I want to assimilate with one of the CESM models. Where do I start?

We use the CESM framework to execute the CESM model components, and then call the DART assimilation via an addition to the standard CESM run script. We provide a set of setup scripts in our DART/models/XXX/shell_scripts directories, where XXX is currently one of: cam, POP, clm, or CESM. Start with the shell script, set the options you want there, and then run the script. It calls the standard CESM ‘build_case’ scripts, and stages the files that will be needed for assimilation. See comments in the appropriate setup script for more details of how to proceed.

I’m getting a mysterious run-time error from CESM about box rearranging.

Certain versions of CESM (including CESM1_5_alpha02d) won’t run with 3 instances (ensemble members). We are unsure what other instance sizes fail. The error message is about box rearranging from box_rearrange.F90. This is a problem in CESM and should be reported via their Bugzilla process. 4 instances works fine.

I’m getting ‘update_reg_list’ errors trying to assimilate with POP.

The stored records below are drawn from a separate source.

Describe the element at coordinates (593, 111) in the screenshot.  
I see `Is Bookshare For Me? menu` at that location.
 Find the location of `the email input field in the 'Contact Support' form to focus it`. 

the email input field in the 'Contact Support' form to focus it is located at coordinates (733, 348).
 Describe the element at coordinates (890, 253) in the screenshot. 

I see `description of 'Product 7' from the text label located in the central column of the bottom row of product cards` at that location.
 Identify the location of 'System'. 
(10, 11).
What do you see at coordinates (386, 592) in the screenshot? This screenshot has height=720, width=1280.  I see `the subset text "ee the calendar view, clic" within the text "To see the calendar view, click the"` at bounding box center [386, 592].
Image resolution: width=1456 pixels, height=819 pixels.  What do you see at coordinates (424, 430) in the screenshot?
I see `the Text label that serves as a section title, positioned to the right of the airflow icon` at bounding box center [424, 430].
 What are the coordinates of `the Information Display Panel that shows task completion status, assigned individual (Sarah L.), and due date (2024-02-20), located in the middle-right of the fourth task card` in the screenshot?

If you are trying to assimilate with POP and you get this error:

 routine: update_reg_list
 message: max_reg_list_num ( 80) is too small ... increase

The most likely cause is that the POP-DART model interface code is trying to read the POP grid information and the default file is in the wrong kind of binary for this system (big-endian and not little-endian). At this point the easiest solution is to rebuild the DART executables with a flag to swap the bytes as it is reading binary files. For the Intel compiler, see the comments at the top of the mkmf file about adding ‘-convert bigendian’ to the FFLAGS line.

I’m getting asked to confirm removing files when CESM is built.

If you have the rm (remove) command aliased to require you to confirm removing files, the CESM build process will stop and wait for you to confirm removing the files. You should reply yes when prompted.

If you have questions about the DART setup scripts and how they interact with CESM it is a good idea to set up a standalone CESM case without any DART scripts or commands to be sure you have a good CESM environment before trying to add DART. The DART setup script uses CESM scripts and commands and cannot change how those scripts behave in your environment.

I’m getting module errors when CESM is built.

DART only uses the plain netCDF libraries for I/O. CESM can be configured to use several versions of netCDF including PIO, parallel netCDF, and plain netCDF. Be sure you have the correct modules loaded before you build CESM. If there are questions, try setting up a CESM case without DART and resolve any build errors or warnings there before using the DART scripts.